Impact investing - What Does it Mean?

All investing aims to generate positive returns, but “impact investing” carries a coequal goal: creating a positive societal impact.

Investopedia defines “impact investing” as “making investments to help create beneficial social or environmental effects while generating financial gains.” Simply put, impact investors opt to put their money where their heart is and invest in asset classes — stocks, bonds, mutual funds, venture capital, real estate funds, etc.— that aim to help facilitate positive social outcomes.

These two goals — making money while supporting social enhancements — need not be mutually exclusive. Socially conscious investors can generate returns while supporting what they deem to be worthwhile causes.

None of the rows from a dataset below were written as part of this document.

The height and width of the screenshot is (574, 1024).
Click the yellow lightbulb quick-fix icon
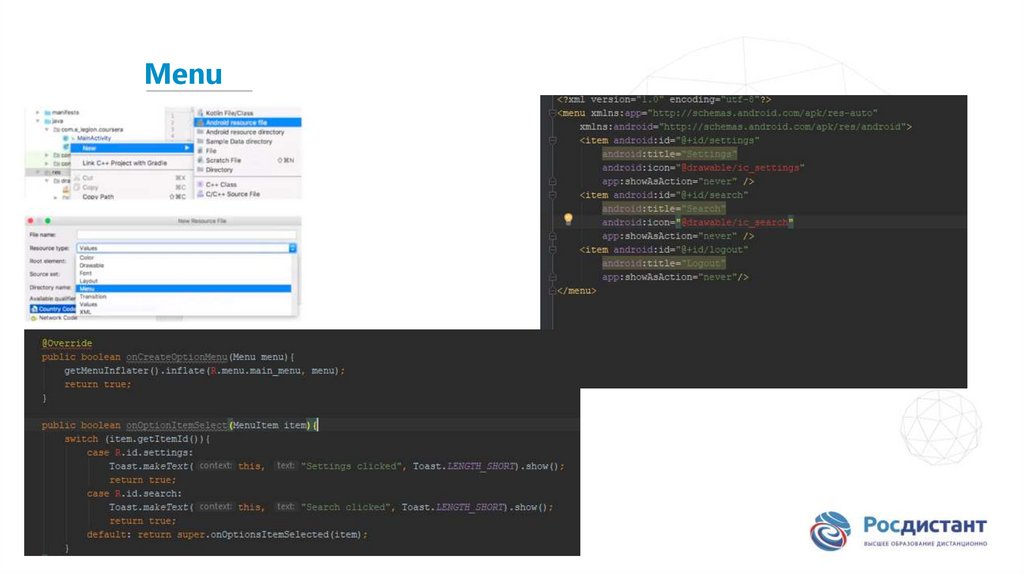[x=567, y=218]
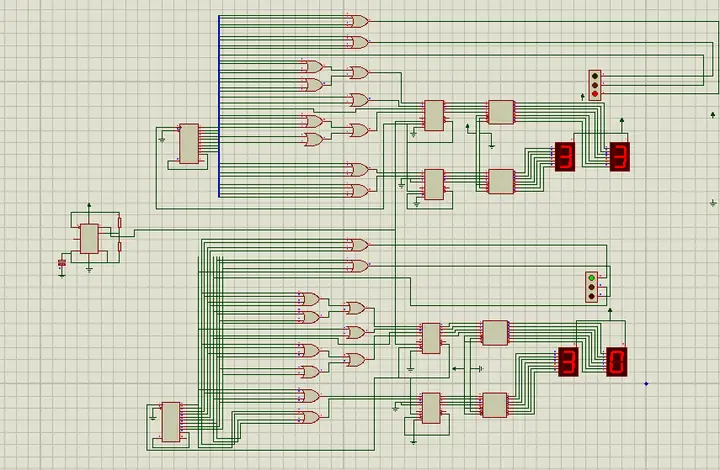Screen dimensions: 720x470
Task: Select the lower resistor right of timer IC
Action: (x=119, y=247)
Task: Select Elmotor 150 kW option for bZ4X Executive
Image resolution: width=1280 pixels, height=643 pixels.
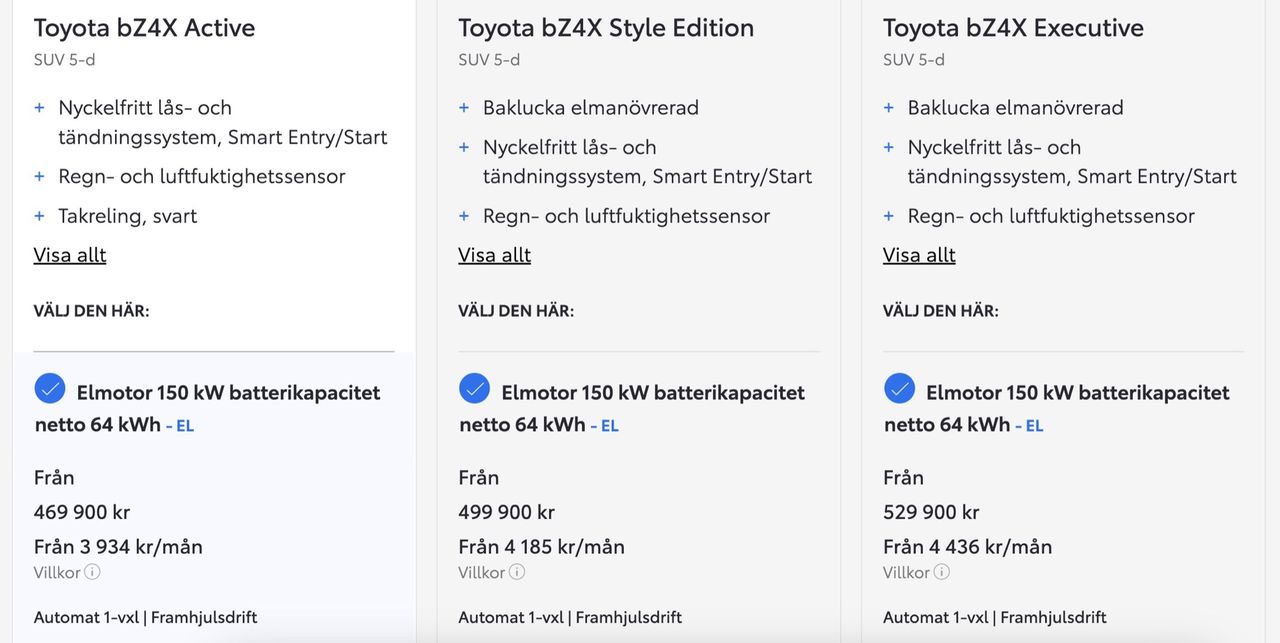Action: click(x=899, y=389)
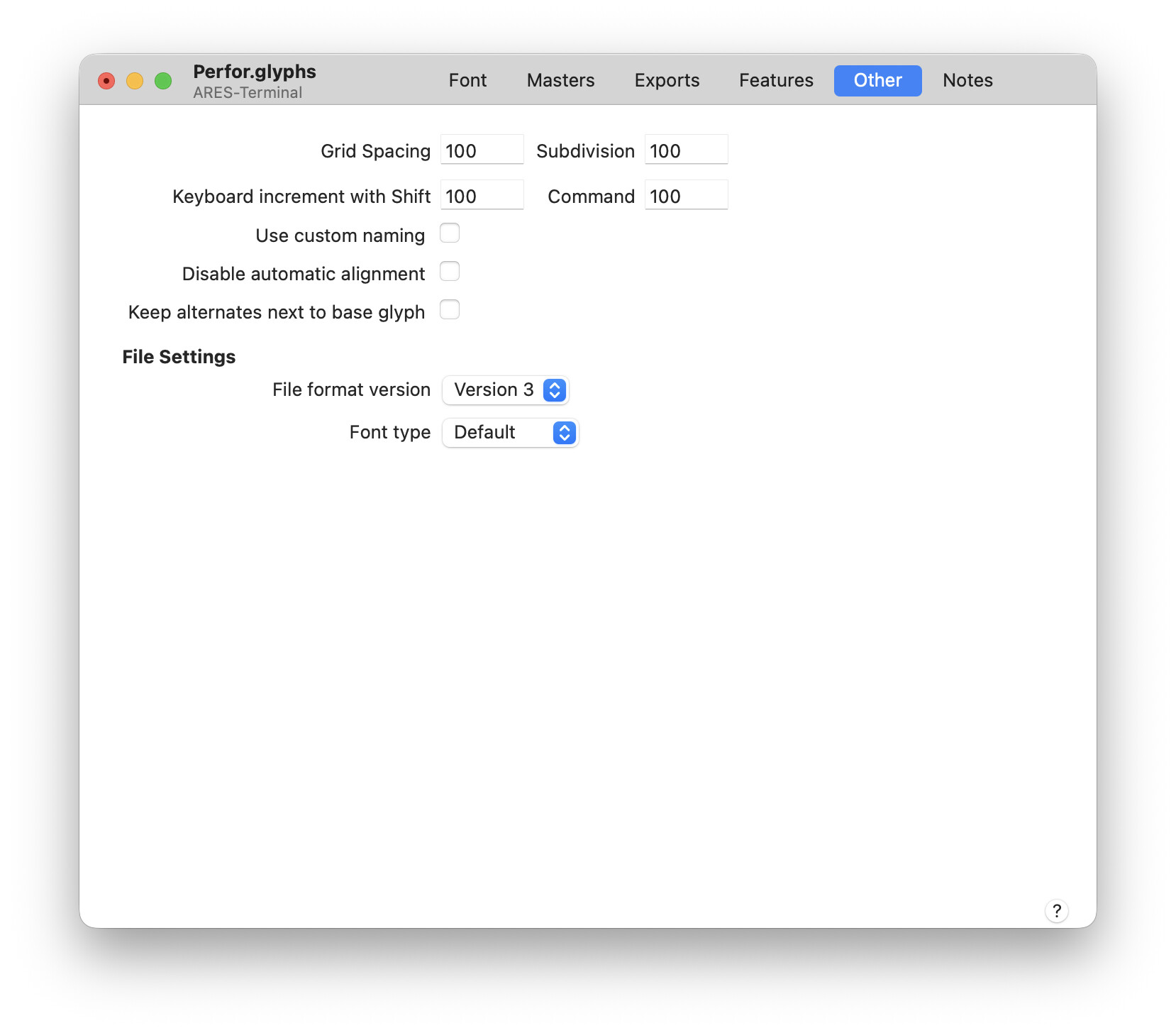Click the Grid Spacing input field
The height and width of the screenshot is (1033, 1176).
pos(482,150)
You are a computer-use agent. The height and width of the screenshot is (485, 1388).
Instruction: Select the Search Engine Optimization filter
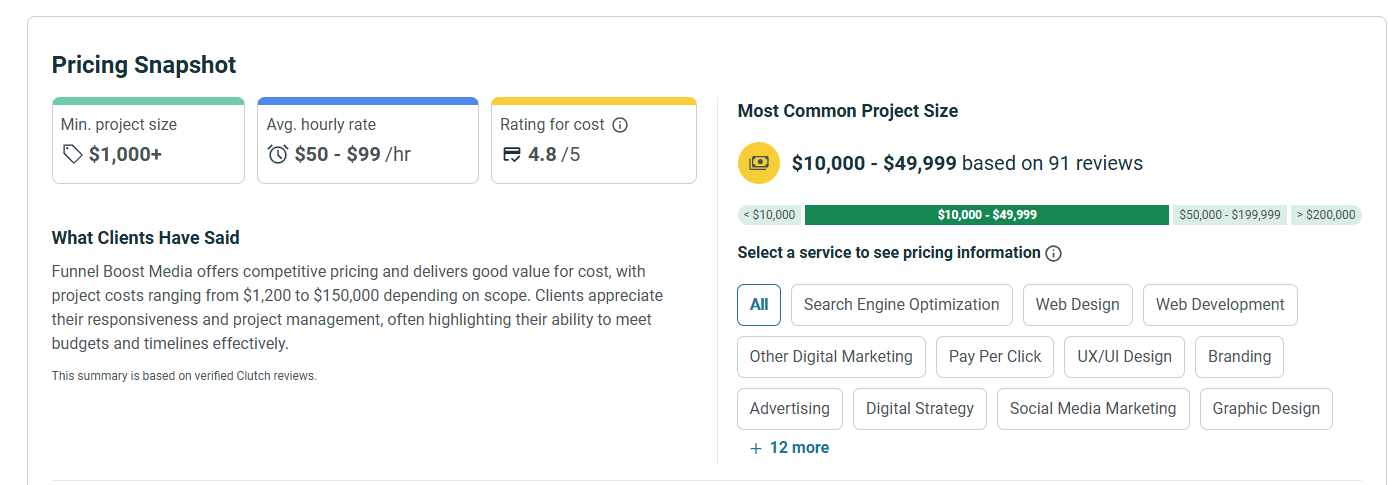pos(902,305)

According to the Global Impact Investing Network (GIIN), — one of the world’s most established and lucrative non-profit networks — impact investors are usually willing to sacrifice higher return expectations for what they perceive to be the greater good.

“Some intentionally invest for below-market-rate returns, aligning with their strategic objectives,” the GIIN explains. “Others pursue market-competitive and market-beating returns, sometimes required by fiduciary responsibility.”

In completing its 2023 Annual Impact Investor Survey, the GIIN found that among the social-impact investors the organization surveyed, most were willing to settle for “competitive, market-rate returns.”

Similarly, Fidelity Charitable determined that “investing for impact doesn’t necessarily mean you have to compromise financial returns.”  The charitable arm of Fidelity cites “numerous studies” that “have looked at the performance of impact investments and found that investing in sustainability has usually met, and sometimes exceeded, the performance of traditional investments.”

This is not to suggest that social impact investing is without controversy.

Last year, researchers from the Harvard Business School released “What Do Impact Investors Do Differently ?” in which the authors looked at how hundreds of social impact investment funds — pools of capital designed to enable social and environmental benefits while generating returns — performed. Among the report’s findings: to more effectively manage the risk inherent with many impact investments, some fund managers engage in “additionality"— supplementing their impact investments by raising capital from “traditional,” for-profit investment sources. As a result, HBS found that “Impact investment funds mostly buy stakes in companies that traditional financiers would have funded anyway.”

In other words, managing a portfolio of impact investments requires just as much strategic planning and compromise as traditional portfolios.